§ **TO BE DONE**
Please repeat the records starting with the line containing "Select ТКБ-0146М in the weapon list" and going on through the line containing "Action: [x=1000, y=425]", substituting "weapon inventory" for "weapon list" and leaving everything else unchanged.

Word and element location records

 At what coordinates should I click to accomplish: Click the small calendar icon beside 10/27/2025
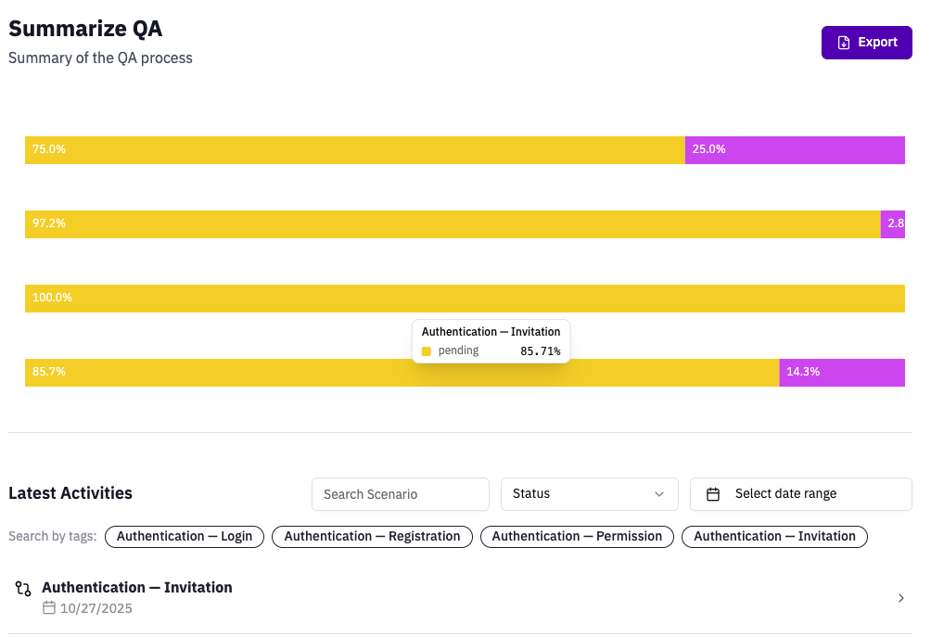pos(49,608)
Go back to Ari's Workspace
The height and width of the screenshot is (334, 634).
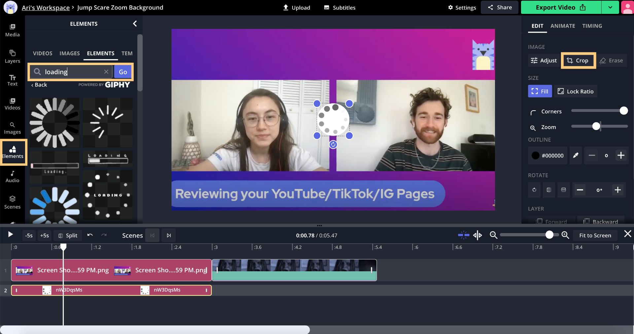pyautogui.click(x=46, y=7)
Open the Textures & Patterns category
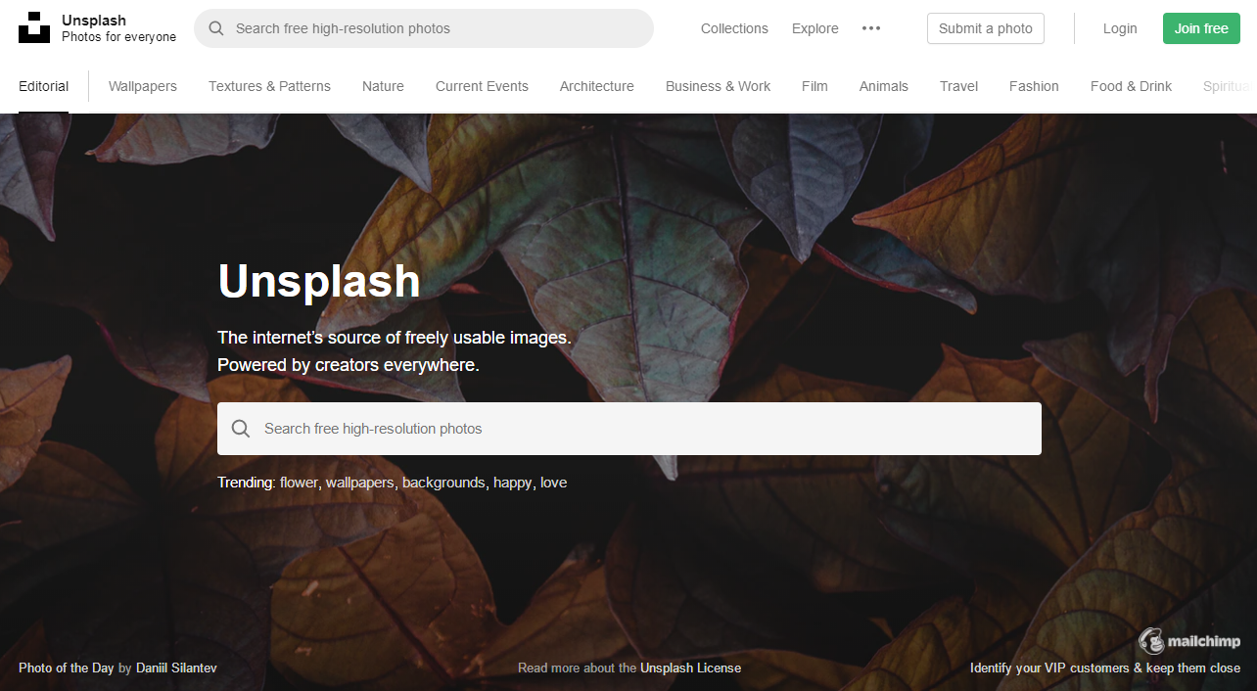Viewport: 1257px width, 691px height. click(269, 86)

* * *

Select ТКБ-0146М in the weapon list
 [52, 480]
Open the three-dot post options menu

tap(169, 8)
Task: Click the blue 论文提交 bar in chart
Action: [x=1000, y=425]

§ **SOLUTION TO THE PROBLEM**
Select ТКБ-0146М in the weapon inventory
 [52, 480]
Open the three-dot post options menu

tap(169, 8)
Task: Click the blue 论文提交 bar in chart
Action: [x=1000, y=425]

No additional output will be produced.